Short curatorial paragraph:
Boston Public Library
The Boston Public Library will present a solo show of the Colombian artist Norma Esperanza Lopez, whose work examines the possibility of giving a physical documentation of movement. Lopez paintings exist in permanent transit. Like a never finished script, the gesture, the physical evidence of her body in the generation of the two-dimensional pieces, reminds us of the relevance of the process of paintings and the space that exist in between the body of the artist and the attacked surfaces. Her pain are the only witnesses left at the end of the day to define her notion of self and put together the pieces of a day to day life.

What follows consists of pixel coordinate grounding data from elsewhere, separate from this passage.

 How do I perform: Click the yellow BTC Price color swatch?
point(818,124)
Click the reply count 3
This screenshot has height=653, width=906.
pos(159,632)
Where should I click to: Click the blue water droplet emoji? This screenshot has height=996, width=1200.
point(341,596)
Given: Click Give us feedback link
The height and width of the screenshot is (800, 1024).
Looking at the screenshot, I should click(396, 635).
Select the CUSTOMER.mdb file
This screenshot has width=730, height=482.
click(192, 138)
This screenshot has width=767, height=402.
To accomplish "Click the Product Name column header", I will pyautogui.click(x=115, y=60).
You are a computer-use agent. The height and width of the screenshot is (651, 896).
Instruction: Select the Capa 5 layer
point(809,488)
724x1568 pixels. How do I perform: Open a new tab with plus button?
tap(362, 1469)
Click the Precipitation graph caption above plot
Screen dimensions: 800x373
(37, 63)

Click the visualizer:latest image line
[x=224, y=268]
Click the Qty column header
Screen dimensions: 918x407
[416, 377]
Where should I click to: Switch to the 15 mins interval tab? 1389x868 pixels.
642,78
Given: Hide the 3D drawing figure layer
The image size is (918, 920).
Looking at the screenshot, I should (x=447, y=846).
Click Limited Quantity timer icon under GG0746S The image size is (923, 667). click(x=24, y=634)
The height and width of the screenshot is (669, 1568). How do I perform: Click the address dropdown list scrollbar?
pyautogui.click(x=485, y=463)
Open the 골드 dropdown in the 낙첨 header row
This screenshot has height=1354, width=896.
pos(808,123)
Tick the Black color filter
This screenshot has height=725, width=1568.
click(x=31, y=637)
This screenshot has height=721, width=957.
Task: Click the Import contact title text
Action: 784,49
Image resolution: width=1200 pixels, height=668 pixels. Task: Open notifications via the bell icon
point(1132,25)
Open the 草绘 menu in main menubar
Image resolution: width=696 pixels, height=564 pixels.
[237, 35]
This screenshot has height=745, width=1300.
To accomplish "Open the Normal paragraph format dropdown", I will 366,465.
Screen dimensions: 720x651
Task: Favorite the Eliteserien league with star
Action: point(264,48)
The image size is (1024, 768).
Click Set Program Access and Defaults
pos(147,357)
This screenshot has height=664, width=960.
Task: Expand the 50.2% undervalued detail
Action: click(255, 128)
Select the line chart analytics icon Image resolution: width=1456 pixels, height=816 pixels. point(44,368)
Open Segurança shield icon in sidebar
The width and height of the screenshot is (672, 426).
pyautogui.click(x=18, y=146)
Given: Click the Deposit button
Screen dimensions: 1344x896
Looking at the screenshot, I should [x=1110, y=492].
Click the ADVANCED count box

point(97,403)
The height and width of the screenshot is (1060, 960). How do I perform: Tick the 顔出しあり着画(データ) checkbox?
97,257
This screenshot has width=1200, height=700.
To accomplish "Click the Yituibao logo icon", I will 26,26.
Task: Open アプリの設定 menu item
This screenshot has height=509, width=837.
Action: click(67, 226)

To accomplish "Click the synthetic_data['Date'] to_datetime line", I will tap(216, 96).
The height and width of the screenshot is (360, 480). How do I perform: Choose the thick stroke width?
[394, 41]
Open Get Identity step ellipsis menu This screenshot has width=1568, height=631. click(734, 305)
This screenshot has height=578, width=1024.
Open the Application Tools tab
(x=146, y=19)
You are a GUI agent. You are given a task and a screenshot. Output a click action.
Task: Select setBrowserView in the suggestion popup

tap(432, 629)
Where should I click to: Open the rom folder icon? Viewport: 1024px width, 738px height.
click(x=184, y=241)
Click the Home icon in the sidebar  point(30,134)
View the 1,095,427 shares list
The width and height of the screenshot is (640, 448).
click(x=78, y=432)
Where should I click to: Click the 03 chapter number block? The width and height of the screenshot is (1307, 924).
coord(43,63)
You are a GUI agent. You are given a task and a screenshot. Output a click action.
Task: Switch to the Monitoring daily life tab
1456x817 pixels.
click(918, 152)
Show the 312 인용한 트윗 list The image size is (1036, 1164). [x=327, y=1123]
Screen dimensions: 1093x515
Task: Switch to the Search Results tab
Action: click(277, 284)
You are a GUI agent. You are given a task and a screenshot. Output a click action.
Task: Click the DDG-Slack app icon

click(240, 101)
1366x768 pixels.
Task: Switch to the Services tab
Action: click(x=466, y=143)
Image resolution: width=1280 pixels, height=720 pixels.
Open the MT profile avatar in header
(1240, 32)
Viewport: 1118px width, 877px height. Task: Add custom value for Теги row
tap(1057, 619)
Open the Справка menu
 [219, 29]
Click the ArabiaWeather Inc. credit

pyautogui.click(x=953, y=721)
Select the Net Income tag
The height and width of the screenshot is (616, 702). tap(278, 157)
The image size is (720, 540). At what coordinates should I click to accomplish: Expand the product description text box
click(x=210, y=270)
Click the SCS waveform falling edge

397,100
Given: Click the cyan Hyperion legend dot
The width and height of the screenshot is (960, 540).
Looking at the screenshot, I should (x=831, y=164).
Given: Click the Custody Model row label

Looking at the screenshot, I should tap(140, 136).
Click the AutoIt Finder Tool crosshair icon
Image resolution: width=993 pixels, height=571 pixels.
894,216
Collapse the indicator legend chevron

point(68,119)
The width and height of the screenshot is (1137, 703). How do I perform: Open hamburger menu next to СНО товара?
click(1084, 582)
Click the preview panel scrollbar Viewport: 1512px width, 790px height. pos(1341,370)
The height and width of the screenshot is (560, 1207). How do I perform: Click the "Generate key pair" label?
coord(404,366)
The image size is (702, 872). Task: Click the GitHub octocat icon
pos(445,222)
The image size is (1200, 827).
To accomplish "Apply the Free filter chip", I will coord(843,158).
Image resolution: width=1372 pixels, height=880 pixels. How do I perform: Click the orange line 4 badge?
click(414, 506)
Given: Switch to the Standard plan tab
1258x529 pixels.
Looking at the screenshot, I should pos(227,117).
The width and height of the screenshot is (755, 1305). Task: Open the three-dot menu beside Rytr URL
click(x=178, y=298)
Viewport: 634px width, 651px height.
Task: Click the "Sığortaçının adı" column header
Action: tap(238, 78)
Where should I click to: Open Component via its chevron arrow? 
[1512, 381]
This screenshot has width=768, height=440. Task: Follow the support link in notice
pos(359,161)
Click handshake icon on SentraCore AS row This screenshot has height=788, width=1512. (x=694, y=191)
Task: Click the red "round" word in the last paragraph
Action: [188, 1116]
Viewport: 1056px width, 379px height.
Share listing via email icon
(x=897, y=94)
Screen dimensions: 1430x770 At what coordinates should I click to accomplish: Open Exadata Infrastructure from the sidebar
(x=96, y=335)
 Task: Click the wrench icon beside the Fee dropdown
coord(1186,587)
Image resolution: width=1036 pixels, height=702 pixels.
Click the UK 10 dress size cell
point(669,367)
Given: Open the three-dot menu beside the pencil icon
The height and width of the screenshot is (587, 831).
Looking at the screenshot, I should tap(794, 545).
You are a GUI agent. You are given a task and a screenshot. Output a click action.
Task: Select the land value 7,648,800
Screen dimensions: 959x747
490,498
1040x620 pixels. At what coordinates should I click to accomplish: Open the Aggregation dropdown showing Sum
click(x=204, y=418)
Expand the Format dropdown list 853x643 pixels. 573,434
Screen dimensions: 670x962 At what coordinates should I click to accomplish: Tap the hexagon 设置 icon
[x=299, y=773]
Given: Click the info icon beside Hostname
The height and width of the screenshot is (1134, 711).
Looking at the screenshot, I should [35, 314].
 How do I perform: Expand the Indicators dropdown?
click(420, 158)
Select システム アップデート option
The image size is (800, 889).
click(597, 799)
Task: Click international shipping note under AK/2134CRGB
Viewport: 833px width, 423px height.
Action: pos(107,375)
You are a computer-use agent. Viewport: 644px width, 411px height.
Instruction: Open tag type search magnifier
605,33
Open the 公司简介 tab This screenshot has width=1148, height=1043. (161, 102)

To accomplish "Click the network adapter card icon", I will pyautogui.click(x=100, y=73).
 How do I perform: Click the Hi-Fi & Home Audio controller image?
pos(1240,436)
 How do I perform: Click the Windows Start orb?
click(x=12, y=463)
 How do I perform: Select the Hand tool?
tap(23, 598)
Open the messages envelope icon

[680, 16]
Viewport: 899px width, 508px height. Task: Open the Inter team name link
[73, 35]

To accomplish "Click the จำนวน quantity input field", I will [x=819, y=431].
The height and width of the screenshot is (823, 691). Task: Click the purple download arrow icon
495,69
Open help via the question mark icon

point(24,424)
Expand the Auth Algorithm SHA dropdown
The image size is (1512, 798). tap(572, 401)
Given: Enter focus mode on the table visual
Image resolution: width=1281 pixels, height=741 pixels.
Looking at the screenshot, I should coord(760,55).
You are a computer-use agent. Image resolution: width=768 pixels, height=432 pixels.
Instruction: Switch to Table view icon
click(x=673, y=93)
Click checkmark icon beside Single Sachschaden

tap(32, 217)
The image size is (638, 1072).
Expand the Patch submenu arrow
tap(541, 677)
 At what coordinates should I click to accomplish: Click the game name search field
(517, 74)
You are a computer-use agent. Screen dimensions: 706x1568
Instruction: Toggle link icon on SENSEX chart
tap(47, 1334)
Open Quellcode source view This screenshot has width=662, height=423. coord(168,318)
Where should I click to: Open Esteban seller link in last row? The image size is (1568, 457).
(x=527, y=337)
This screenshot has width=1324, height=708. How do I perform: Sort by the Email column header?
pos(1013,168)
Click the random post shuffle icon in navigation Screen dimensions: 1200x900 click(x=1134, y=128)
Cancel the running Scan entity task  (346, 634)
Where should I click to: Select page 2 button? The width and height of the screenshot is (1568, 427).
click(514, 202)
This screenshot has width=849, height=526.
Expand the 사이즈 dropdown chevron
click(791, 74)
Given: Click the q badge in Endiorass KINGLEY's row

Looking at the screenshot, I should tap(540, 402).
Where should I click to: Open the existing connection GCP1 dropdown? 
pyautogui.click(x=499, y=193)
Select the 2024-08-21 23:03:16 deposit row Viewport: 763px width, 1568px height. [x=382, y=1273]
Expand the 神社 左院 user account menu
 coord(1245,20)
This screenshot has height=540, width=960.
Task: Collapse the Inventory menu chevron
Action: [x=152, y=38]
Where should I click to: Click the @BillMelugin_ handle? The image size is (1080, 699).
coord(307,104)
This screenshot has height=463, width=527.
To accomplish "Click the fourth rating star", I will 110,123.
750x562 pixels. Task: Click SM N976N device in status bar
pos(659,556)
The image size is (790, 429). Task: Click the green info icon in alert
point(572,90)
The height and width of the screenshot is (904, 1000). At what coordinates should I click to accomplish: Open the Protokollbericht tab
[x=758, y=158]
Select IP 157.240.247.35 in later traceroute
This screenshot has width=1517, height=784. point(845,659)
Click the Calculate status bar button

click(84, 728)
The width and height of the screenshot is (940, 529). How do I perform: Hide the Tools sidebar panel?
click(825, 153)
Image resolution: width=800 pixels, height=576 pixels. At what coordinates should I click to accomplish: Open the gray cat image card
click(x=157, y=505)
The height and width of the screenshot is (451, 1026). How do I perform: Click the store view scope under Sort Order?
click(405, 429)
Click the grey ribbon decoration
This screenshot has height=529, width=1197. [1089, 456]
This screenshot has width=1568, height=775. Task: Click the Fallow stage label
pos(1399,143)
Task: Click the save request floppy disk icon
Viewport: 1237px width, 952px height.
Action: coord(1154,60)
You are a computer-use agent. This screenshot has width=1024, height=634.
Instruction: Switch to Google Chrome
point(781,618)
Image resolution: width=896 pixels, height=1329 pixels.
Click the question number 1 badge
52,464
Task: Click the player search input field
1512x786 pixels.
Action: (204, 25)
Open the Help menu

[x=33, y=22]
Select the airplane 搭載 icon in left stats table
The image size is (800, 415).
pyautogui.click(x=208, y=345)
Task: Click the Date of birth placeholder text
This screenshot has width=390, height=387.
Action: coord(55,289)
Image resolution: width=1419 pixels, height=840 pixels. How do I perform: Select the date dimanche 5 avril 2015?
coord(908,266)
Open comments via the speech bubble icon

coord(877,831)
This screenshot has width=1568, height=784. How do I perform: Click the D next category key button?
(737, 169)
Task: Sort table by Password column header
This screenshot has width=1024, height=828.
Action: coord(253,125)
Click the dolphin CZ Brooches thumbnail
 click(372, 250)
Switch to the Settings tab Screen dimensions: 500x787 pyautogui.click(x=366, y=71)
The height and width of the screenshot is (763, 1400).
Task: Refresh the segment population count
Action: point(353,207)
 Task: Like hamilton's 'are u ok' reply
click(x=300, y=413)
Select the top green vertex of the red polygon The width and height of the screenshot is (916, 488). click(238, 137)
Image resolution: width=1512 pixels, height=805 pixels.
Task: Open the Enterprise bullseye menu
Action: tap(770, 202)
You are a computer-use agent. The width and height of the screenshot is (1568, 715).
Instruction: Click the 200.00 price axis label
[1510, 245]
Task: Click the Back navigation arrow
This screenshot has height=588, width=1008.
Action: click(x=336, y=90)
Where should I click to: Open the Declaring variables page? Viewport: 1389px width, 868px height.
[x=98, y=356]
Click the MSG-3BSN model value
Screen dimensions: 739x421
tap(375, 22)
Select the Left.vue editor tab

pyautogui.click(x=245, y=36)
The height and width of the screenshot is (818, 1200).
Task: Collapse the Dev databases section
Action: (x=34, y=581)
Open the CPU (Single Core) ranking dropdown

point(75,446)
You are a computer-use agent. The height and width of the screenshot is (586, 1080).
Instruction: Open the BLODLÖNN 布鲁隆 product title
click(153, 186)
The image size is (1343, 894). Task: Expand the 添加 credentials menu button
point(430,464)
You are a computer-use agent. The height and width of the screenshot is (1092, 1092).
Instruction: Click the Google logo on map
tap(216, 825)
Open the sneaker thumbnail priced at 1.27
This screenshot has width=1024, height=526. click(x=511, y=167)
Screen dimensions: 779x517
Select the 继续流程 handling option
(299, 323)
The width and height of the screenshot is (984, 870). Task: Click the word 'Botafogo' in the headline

She refers to her practice; “When I am painting I am constantly thinking that my work is the only thing that will survive me. I think that all of whatI was never able to verbalized, will be transcend my physical existence materializing in the body of my paintingings.” We can all connect to this fragmented and anxious vision of our existence. The impossibility of giving an account of a our history in a material way drives Lopez’ work. Norma documents the movements of her body on
the surface of her pieces, giving to the paintings the strength of life, but of a life aware of its transition condition.
The subject of my art has a tendency towards humanity’s struggle and its being. For this both observation and imagination are important in my creative process, but neither is of any use to me without inspiration. These three actions, I find, are delicately intertwined and dependent on each other: they spawn one another, they sustain one another, and at times they destroy one another.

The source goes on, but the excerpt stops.